One of the underlying difficulties was that from 1801, when Ireland joined with Great Britain in the Act of Union in 1801, Irish Members of Parliament traveled to Westminster, and they were not the best advocates for the Irish farmers. Indeed, of the 105 Irish in the House of Commons and the 28 Irish Peers in the House of Lords, most were landowners or sons of landowners of British origin. They did petition Queen Victoria to repeal the Corn Laws (laws which inflated the prices of grain to protect English farmers), and this was done, but because Ireland lacked working mills to process grain, it wasn’t much use. Indeed, landowners continued to export livestock, peas, beans, rabbits, fish, honey, and dairy goods to England during the famine. Absentee British landlords evicted thousands of starving peasants when they could no longer pay rent, and the workhouses and charity institutions that were established to help the vulnerable were poorly managed and became centers of squalor and disease.

The potato blight continued for another six years, until 1852, with the result that 1 million Irish people – nearly one-eighth of the population! — died, and between 1 and 2 million were forced to emigrate to North America, Australia, and England. Many Irish made their way to Liverpool, the nearest English port across the Irish Sea; this is where I have Michael Corravan’s parents meet, as Saoirse takes a position as a maid and Patrick attempts to find work as a silversmith.

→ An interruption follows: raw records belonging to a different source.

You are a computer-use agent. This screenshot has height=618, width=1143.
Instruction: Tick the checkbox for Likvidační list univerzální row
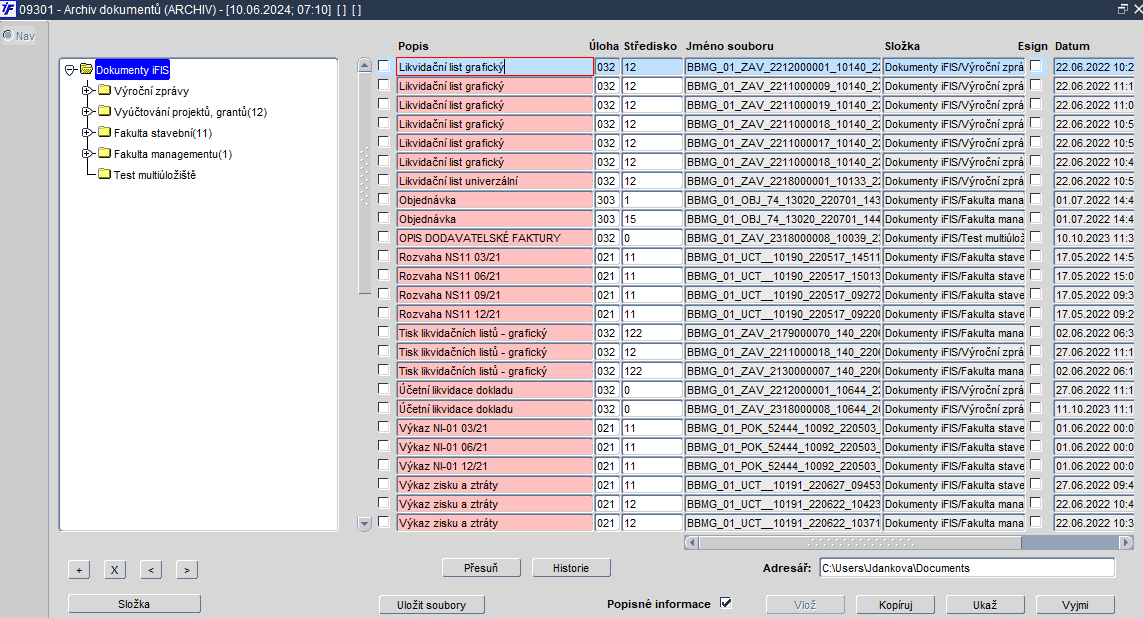point(383,180)
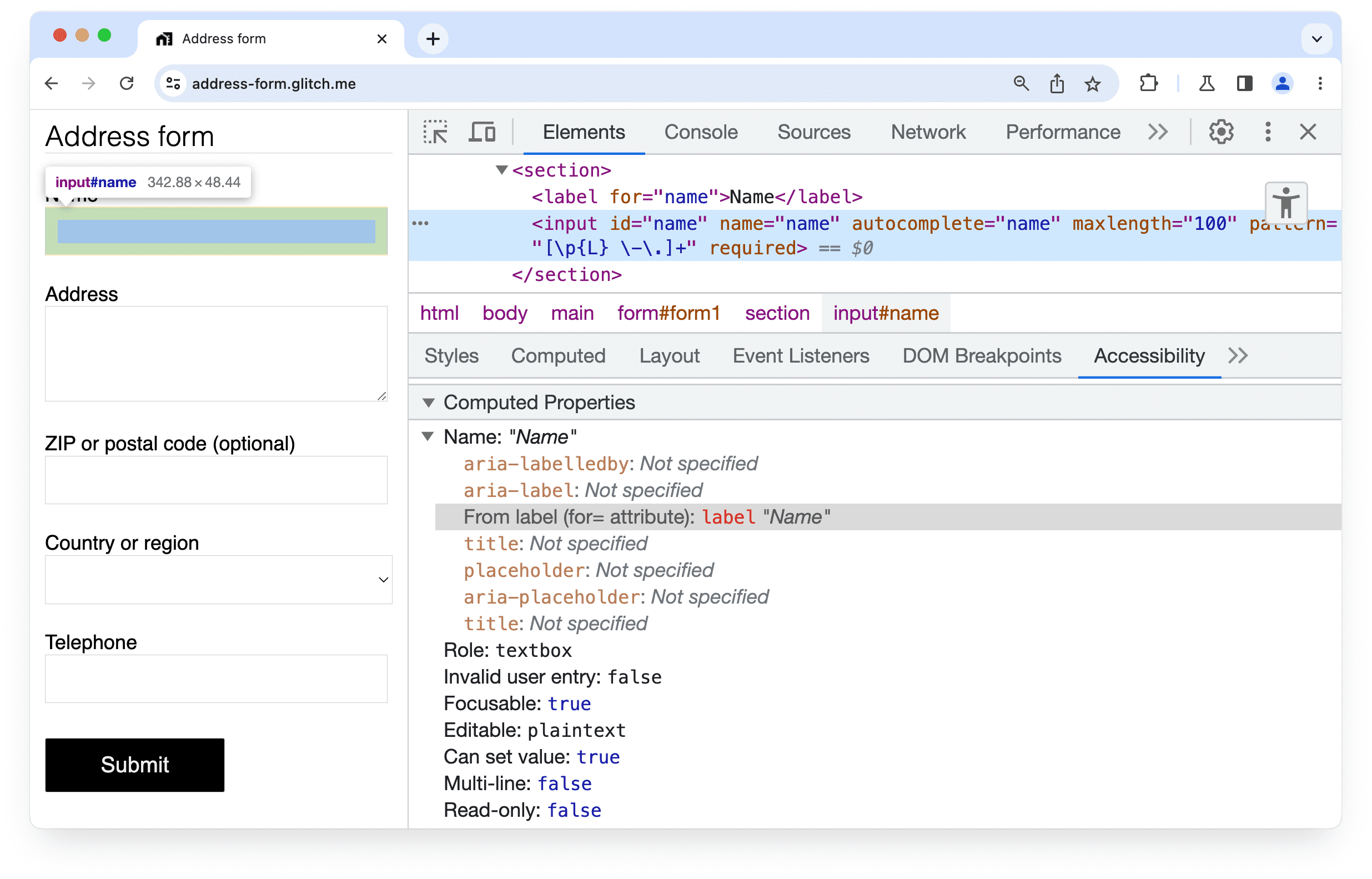
Task: Click the input#name breadcrumb element
Action: click(883, 313)
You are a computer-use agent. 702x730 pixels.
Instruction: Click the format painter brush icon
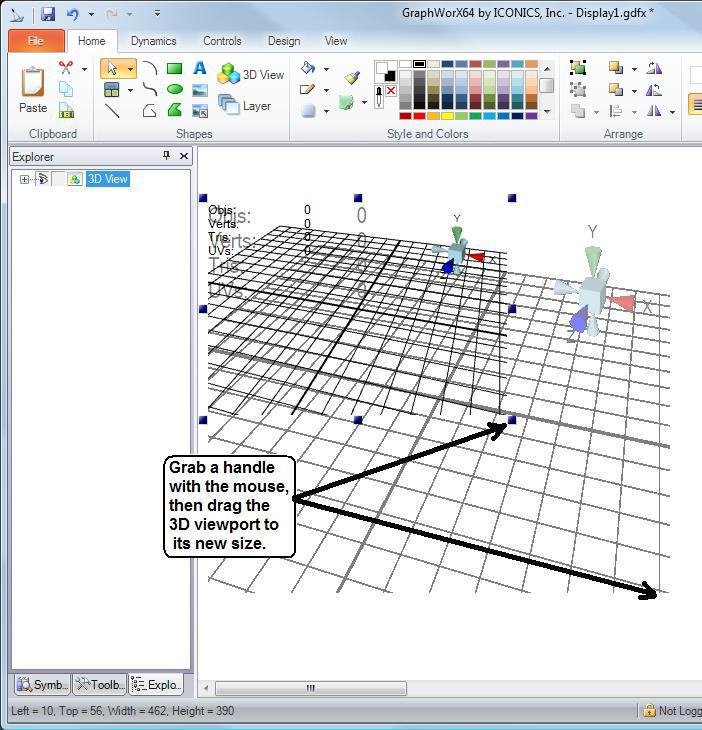pos(352,76)
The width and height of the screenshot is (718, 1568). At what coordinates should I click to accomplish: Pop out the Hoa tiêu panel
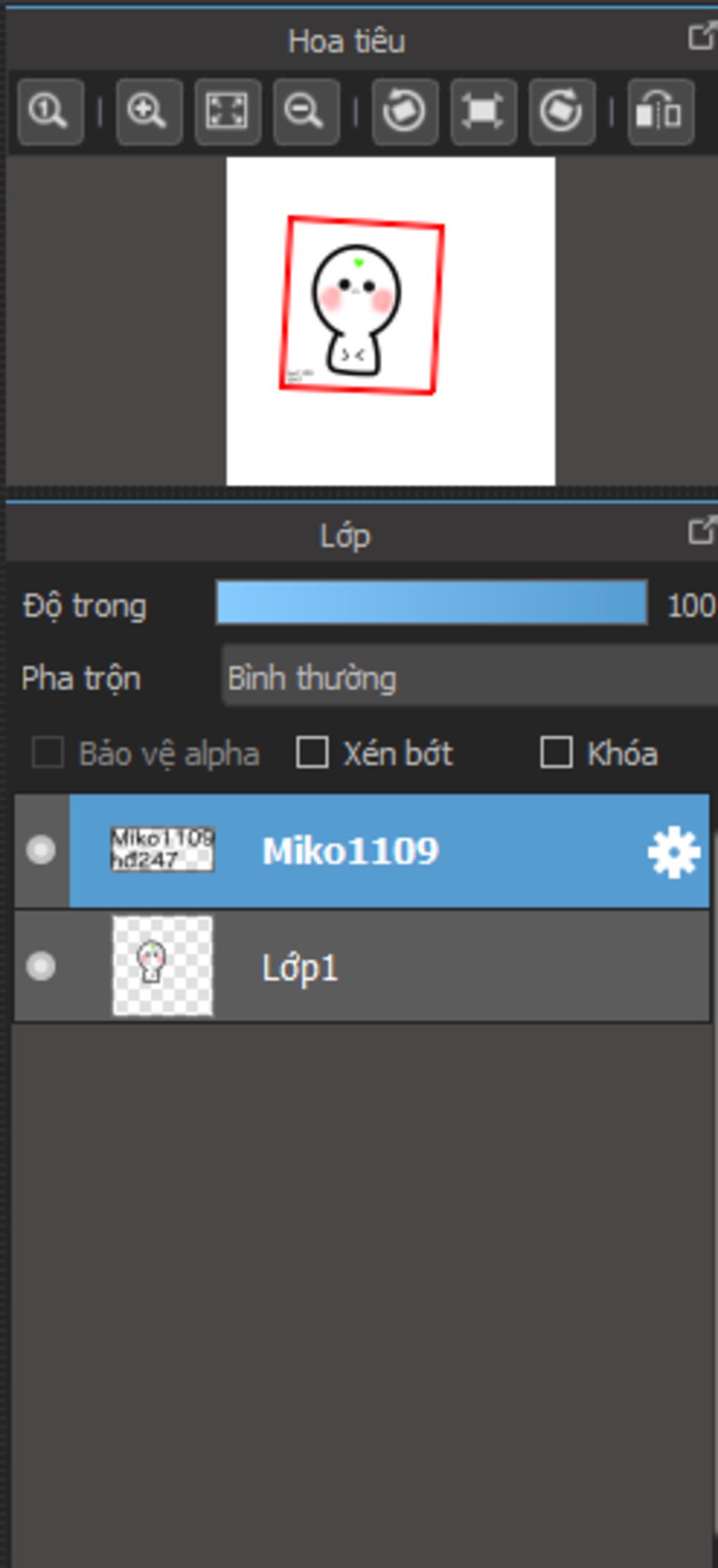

Irish feeling the famine traveled 135 miles from Dublin to Liverpool, across the Irish Sea

With the area around Liverpool’s Mersey River overrun with Irish, many opted to board “coffin ships” to Canada and America, so called because nearly 30% of the passengers died on them. It’s reported that sharks followed the ships because so many bodies were thrown overboard.

Those Irish who stayed behind, haunted by their country’s suffering, would form the basis of an attempt to return the Irish Parliament to Dublin (known as the push for Irish Home Rule), which underpins the plot of Under a Veiled Moon, and an independence movement that continued into the 20th century.